I should like to make a second point. Like Mr Lisi, I believe that we need to incorporate burden-sharing in our policy on asylum and refugees. But the problem is that we have fought for this very point, and neither in this House nor in the European Union have we achieved a majority in favour of a system of burden-sharing based on quotas. Precisely in the case of Albania we see that it can affect any Member State. That is why it is important for us not to spend any longer tinkering about with the symptoms, but for us finally to establish a policy on asylum and refugees based on solidarity, with fixed quotas and a stable system of burden-sharing, before catastrophe strikes.


  Liikanen, Commission. – (FI) Mr President, the conclusions of the European Council at Tampere called for firmer external action in the area of legal and internal affairs. The action plan being discussed is a major measure to strengthen external action. The enormous institutional changes that came out of the Treaty of Amsterdam have had an impact on the way asylum and migration are dealt with. The Community can now respond to the demands of the European Council by making use of its new powers regarding foreign policy and its programmes connected with external relations. In connection with the Stability and Association process we are discussing issues of immigration with the Albanians as equal partners. There should be similar sorts of discussions going on in the region as a whole. Since 1991, Albania has been granted a total of 750 million euros in multi-sectoral aid within the framework of the PHARE programme. In the last two years the country has been granted an additional 250 million euros in humanitarian aid under the ECHO programme. Legal and internal affairs are an important element in the CARDS programme that followed PHARE.

We wish to emphasise in particular the fact that we fully support the comprehensive approach and aim on the part of the High Level Working Group on Asylum and Migration to discover the real reasons for enforced movements of population. The General Affairs Council adopted the first five action plans last October, and they concern Somalia, Sri Lanka, Afghanistan, Morocco, and Iraq. The action plan for Albania and its neighbouring regions was adopted in June this year and it is thus the sixth in order. The European Council at Tampere urged the Council and the Commission to report on the progress of the Working Group’s work in December this year. The report will discuss the action programme for Albania and its neighbouring regions in detail. The draft is being discussed today in the Council. The Commission is playing an active part in compiling the report.

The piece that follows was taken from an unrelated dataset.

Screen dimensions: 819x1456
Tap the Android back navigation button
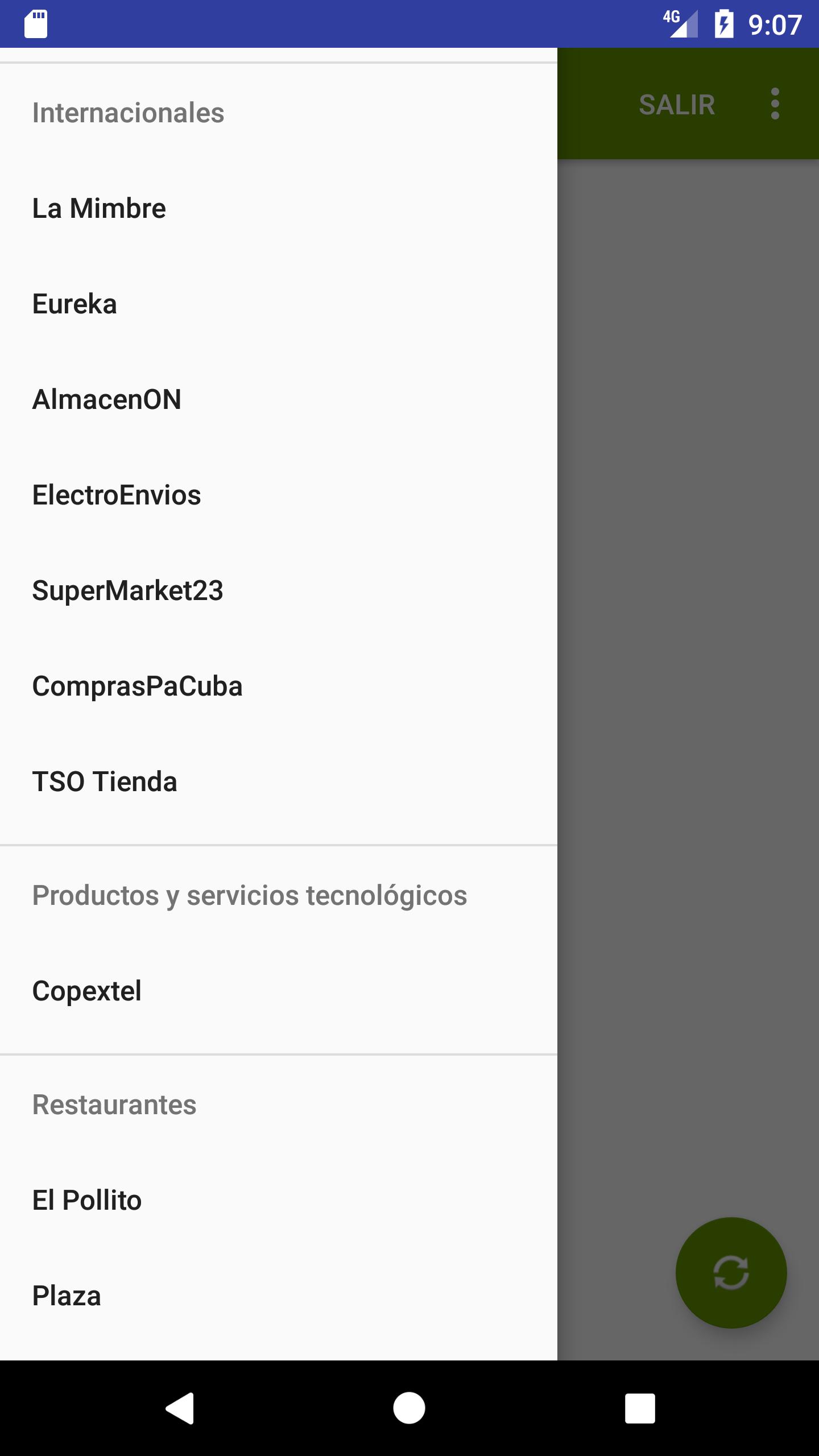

I would like to thank the rapporteur, Mrs Karamanou, and the whole Committee for this very thorough report and I hope that the Council will give consideration to the points of view expressed in it. I wish to raise three points for consideration, which the Commission regards as particularly important. Firstly, the Commission supports a balanced, impartial approach to the measures proposed and to their implementation. In this, we are of the same opinion as the rapporteur. Secondly, the situation seems to be excellent as far as the aims in the action plan for the year 2000 are concerned. The Commission has been involved in drafting the report on the implementation of the action plan. We also want to thank the Member States for their input with regard to this work. As I have already said, the Community aims to implement its aid programmes as efficiently as possible. This provides the focus for the work of the Union as a whole. Thirdly and lastly, the action plan and its way of implementation must be observed regionally. The Stability Pact for South-East Europe offers an excellent forum for this. The parties to the Stability Pact have already delivered several opinions along these lines. We may also adopt a more optimistic attitude towards the summit to be held next month in Zagreb.


  President. – Thank you, Commissioner Liikanen.

The debate is closed.

The vote will take place today at 6 p.m.